Кстати говоря, а как мы вообще начинаем видеть реальность? Каким образом мы начинаем различать предметы? Из хаоса, из огромного скопления каких-то мух, комаров, пыли мы все-таки выделяем что-то самое важное. Рядом с нами происходят миллионы событий, а мы замечаем лишь десятки. И только уже среди этих десятков, бессознательно отобрав их из миллионов им подобных, мы работаем — классифицируем, размышляем…
В журнале «Наука и жизнь» когда-то любили печатать очень интересные загадочные картинки. Смотришь — набор хаотических разноцветных пятен — и все-таки требуется найти там какую-то надпись. Ты эту картинку вертишь, крутишь — ничего нет, хаос.

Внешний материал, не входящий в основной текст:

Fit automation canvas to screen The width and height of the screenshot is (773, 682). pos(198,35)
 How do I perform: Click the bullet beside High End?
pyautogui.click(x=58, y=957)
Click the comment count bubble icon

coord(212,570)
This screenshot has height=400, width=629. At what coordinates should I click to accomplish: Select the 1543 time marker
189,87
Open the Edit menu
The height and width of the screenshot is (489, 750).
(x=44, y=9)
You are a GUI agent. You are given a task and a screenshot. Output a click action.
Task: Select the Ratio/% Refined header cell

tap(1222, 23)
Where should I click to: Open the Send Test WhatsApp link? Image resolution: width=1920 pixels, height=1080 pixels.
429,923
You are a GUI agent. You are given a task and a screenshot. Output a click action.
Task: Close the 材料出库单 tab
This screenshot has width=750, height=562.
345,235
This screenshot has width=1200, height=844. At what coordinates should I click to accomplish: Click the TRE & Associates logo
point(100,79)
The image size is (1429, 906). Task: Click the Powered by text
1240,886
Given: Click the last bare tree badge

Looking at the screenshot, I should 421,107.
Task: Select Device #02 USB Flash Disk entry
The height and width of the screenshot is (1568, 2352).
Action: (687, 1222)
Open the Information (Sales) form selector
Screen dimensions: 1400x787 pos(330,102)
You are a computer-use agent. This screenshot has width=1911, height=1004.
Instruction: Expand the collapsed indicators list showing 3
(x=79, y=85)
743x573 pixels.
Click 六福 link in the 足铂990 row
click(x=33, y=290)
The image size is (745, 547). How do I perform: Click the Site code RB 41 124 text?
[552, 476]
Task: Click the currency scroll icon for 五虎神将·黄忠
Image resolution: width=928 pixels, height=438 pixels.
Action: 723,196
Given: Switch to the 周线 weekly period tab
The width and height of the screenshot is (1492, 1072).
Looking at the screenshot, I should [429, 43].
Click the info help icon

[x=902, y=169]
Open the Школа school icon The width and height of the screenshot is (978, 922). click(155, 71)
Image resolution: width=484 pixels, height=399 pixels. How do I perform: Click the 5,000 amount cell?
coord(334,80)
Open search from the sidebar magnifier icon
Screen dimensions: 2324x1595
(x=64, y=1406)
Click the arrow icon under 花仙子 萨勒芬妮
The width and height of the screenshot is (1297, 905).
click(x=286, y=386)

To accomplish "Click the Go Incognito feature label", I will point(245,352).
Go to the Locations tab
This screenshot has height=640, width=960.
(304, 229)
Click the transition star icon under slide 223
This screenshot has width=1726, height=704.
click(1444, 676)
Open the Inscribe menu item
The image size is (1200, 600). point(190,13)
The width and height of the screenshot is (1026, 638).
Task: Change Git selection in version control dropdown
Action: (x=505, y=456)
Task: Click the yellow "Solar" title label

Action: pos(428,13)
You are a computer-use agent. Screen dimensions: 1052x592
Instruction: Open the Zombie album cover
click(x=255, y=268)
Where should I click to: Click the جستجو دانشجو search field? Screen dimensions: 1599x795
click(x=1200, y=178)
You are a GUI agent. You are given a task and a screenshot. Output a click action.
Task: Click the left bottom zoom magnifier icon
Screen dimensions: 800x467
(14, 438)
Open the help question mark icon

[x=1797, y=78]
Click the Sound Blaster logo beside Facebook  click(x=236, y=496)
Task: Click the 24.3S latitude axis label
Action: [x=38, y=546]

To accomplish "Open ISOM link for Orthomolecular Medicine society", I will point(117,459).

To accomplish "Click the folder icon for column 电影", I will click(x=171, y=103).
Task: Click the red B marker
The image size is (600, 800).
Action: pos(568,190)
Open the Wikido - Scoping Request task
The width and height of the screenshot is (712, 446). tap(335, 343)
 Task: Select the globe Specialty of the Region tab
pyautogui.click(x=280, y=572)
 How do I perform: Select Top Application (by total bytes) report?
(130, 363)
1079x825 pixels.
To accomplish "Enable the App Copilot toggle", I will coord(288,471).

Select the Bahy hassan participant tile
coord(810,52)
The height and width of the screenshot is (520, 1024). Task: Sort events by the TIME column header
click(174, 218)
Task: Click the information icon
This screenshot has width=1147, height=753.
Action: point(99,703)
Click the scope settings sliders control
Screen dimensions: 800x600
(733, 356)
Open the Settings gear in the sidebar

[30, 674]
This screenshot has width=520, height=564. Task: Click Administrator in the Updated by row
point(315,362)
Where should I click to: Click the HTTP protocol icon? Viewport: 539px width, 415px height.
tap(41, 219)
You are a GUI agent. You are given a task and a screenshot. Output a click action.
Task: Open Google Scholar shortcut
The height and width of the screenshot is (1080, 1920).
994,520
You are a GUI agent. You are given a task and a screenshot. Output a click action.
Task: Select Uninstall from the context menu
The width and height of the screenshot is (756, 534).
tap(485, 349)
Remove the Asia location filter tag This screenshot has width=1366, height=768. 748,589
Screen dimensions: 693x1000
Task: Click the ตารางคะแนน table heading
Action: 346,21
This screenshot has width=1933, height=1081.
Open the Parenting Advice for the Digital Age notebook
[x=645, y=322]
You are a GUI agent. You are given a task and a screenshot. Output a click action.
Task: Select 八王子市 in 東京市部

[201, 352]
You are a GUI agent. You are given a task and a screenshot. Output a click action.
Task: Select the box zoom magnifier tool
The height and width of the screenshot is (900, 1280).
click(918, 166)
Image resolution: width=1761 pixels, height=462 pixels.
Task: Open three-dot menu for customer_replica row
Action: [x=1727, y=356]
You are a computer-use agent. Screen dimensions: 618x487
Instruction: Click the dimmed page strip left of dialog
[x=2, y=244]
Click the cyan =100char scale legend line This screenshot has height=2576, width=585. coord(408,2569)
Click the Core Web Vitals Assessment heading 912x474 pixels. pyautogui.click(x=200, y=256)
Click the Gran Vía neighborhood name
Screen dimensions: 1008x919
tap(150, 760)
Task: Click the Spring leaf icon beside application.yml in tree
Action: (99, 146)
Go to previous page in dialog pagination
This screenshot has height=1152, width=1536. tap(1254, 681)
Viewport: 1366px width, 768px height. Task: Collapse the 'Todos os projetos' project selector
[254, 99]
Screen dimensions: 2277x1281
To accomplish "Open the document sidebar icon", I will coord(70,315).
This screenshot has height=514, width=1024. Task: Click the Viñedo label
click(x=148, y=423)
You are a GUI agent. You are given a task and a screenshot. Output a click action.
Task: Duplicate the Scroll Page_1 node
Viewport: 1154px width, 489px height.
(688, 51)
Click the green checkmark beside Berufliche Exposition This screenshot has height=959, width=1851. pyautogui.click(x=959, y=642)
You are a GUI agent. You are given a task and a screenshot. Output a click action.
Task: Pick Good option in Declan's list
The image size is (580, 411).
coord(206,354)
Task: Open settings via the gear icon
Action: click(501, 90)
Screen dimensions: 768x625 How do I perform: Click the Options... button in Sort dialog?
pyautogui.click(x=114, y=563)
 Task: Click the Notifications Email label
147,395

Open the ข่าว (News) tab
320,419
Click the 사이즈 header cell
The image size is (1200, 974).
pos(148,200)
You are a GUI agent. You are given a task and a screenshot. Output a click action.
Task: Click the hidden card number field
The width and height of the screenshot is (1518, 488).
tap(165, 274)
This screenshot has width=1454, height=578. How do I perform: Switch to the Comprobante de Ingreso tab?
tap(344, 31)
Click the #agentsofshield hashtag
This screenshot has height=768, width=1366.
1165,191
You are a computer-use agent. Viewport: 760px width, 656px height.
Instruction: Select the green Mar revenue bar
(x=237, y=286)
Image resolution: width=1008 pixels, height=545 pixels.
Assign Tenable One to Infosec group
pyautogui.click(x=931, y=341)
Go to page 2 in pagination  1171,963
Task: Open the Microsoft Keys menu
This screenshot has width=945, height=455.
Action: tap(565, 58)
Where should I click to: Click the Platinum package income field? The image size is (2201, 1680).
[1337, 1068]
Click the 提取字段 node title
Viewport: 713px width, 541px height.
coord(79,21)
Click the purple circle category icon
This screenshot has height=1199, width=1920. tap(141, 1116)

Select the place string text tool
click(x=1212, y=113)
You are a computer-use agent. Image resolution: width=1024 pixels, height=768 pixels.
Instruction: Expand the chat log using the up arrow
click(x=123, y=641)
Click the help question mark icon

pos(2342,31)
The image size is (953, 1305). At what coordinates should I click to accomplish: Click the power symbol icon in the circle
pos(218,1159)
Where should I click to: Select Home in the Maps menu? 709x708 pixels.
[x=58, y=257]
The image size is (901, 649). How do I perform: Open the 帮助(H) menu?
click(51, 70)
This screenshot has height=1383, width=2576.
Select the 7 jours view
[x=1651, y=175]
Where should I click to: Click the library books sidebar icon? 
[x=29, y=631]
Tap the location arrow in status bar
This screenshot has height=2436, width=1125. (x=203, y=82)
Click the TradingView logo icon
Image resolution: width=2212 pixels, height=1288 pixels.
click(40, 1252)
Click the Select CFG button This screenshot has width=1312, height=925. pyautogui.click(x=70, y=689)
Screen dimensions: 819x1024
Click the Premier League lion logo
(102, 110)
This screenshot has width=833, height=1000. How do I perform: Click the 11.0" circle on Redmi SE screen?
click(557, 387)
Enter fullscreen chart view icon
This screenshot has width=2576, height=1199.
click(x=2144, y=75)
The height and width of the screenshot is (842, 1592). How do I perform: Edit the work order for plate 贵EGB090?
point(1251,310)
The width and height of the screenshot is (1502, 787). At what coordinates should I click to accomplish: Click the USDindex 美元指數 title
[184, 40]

Но потом вдруг обнаруживаешь, что желтенькие пятнышки складываются в букву «с». Тогда к букве «с» начинаешь еще что-то пристраивать, и постепенно выстраиваешь вторую букву «с», и так лепишь, лепишь, лепишь, и наконец выступает надпись «Слава КПСС». И после того как ты ее увидел, эту надпись, ты уже больше не можешь ее не видеть, она сама бьет в глаза. Так я и пришел к выводу, что мы видим лишь то, что ищем, о чем заранее знаем. Ведь если бы мы не умели читать, не знали букв, то мы бы никогда эту надпись и не выделили из хаоса. Только предвзятое представление о мире, та воображаемая картина мира, в которой мы априорно пребываем, заставляет нас сортировать, выискивать, группировать…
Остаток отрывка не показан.